Meanwhile, how do we address...

* model inspection
* versioning
* diffing model versions
* porting to other environments (e.g., ARM vs. Intel or mobile vs. client vs. server)
* using the model in an alternate runtime (e.g., a scikit-learn model in a Spark job)
* using models *from* an alternate runtime (e.g., Spark cannot natively export a ML pipeline to a containerizable service)
* updating dependencies (e.g., patching a security vulnerability in underlying components https://cve.mitre.org/cgi-bin/cvename.cgi?name=CVE-2019-6446)
* not to mention lots of design issues like...
    * Why should a ML model (which is typically a limited set of math operations) be deployed as a full computing stack and environment?
    * Why should we use an enormous container and billions of compute cycles to perform arithmetic and a bit of trigonometry?
    
### Fundamentally, Containerizing a ML Stack (with Model) Violates Separation of Concerns

Consider: we send each other plain-text emails, which can be written and read according to standard text encodings, rather than, say, the absurd idea of sending executable VM Images with an OS and a word processor, along with document in the word processor's proprietary format

The ML model, once trained, can be viewed as data. 

It should be possible to 
* manage this data using standard, well known data-management tools and practices
* create this data using any compliant tool
* consume this data using any compliant tool
* validate that this data has a single universal interpretation
    * why is this important? consider the impact of tiny difference in implementation of, say, *ln(x)* on inference at scale

## How Can We Address this Separation-of-Concerns Problem?
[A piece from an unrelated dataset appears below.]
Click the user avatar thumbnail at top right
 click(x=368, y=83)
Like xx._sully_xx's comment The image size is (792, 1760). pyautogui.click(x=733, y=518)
__Get the model *out* of the model-creation environment (both logically and physically)__

Physically: create a separate entity like a file

Logically: ensure that entity is independent -- so saving a scikit-learn model as a pickle file (which will later need scikit-learn after being unpickled) does not count as a solution


## What Kind of Separate File Do We Want?

Ideally, we'd like a format that is ...
* an open, cross-industry standard
* not owned or controlled by any one organization
* not encumbered by intellectual property restrictions (licensing rules)
* works with many ML tools, on many platforms
* time/space efficient
* robust (can support many kinds of ML models, including future types)
* consistent (produces the same output for the same model, no matter the deployment OS, architecture, etc.)
* simple (does not support unnecessary operations)
* secure (minimizes attack surface by design, offers verifiability, etc)
* is human readable (or can be made human readable)
* can be managed in any database, content-management system, source control, etc.

*As in most engineering scenarios, there is no single, magical solution that hits every bullet-point*

But there are number of approaches which offer many of these attributes and which are worthy of consideration.

This session looks at several of these tools.